BEGIN Record extracts

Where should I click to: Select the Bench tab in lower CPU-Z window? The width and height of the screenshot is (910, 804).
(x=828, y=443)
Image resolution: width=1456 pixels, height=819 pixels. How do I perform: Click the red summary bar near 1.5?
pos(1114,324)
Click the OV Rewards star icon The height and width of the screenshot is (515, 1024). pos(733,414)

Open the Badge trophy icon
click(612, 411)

END Record extracts
BEGIN Record extracts

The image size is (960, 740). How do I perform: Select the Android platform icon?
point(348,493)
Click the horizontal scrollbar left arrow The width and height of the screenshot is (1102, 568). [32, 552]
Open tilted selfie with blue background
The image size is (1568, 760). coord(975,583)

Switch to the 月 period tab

END Record extracts

Reproduce exactly the entries above, limited to the lines from the one with "Open tilted selfie with blue background" through the one with "Switch to the 月 period tab", both included.

### Task output
Open tilted selfie with blue background
The image size is (1568, 760). coord(975,583)

Switch to the 月 period tab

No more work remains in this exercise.